O IPE Saúde salienta ainda que tem trabalhado permanentemente buscando coibir as práticas de cobrança indevida. O instituto vem realizando ações de mitigação do problema, através da Ouvidoria especializada e da Comissão Processante Permanente, que analisa todas as denúncias recebidas e, havendo materialidade, dá o encaminhamento para adoção das providências cabíveis.  

Qualquer cobrança além da coparticipação e da anestesia é uma prática irregular. A orientação é que os usuários, quando se depararem com esse tipo de situação, entrem em contato com a ouvidoria do instituto pelo (51) 3288.1538 ou pelo site, munidos de prova ou evidência material que configure o ilícito.   

Cabe ressaltar que todos os profissionais que constam no Guia Médico Hospitalar estão credenciados e aptos a atender pelo IPE Saúde. A negativa de atendimento sem justa causa também é passível de registro na ouvidoria.

Os novos valores, implementados pelo projeto de reestruturação do Instituto e praticados desde outubro de 2023, são necessários para promover o equilíbrio e a sustentabilidade do sistema. As novas regras foram definidas através de estudos técnicos realizados pelo IPE Saúde e do debate com as partes envolvidas.

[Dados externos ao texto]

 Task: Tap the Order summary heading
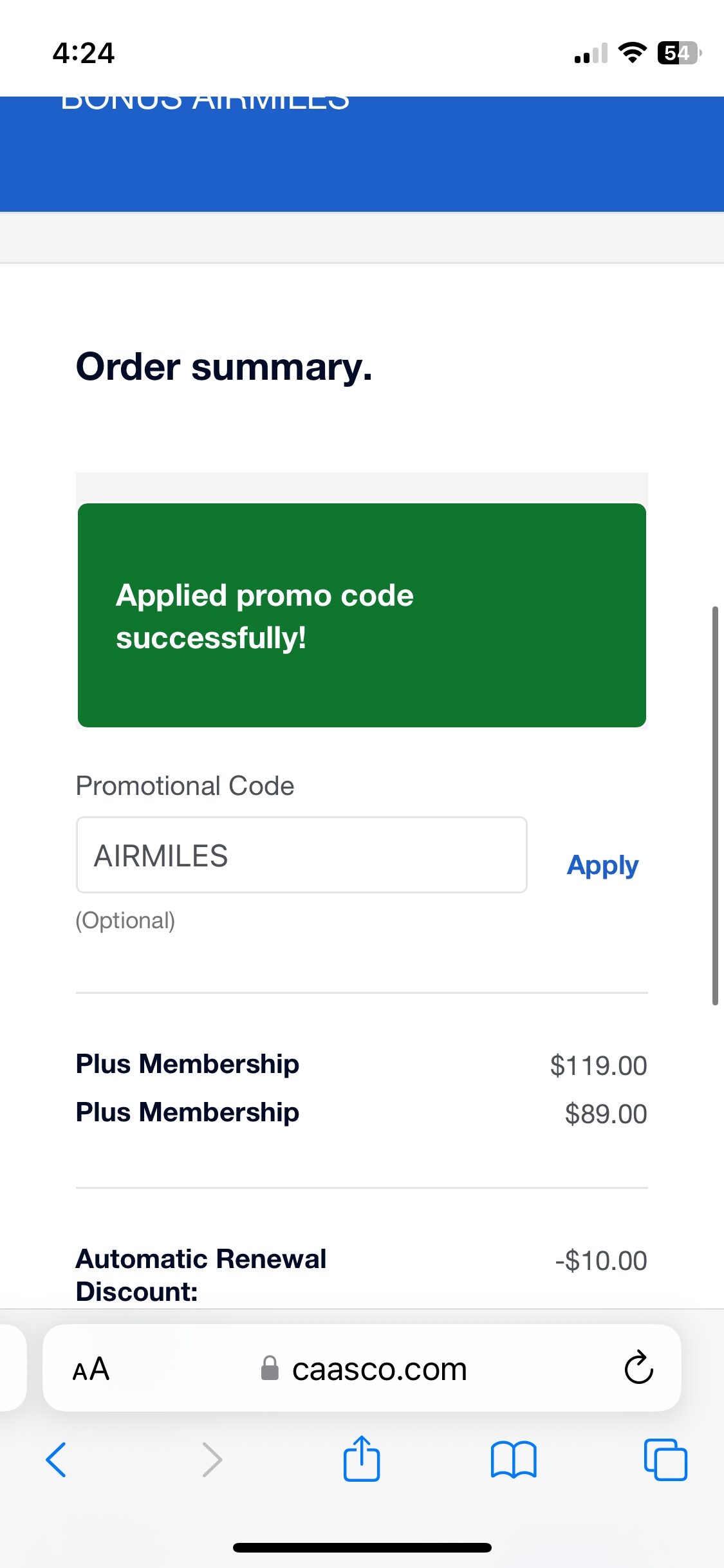224,367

Em 2022, o déficit chegou a R$ 440 milhões. Sem as alterações estruturais, todo o mês o instituto aumentaria a dívida, em média, em R$ 36 milhões. 

As principais novidades são o ajuste da alíquota dos titulares de 3,1% para 3,6% do salário e a cobrança por dependentes de acordo com a faixa etária. Além disso, foram previstos mecanismos que limitam a contribuição máxima para o segurado titular e também para o grupo familiar. 

As premissas da nova lei são não sobrecarregar os titulares do plano, manter o princípio da paridade de contribuição entre Estado e servidores estaduais, a contribuição de dependentes e a consideração da faixa etária dos segurados como elemento limitador para as mensalidades.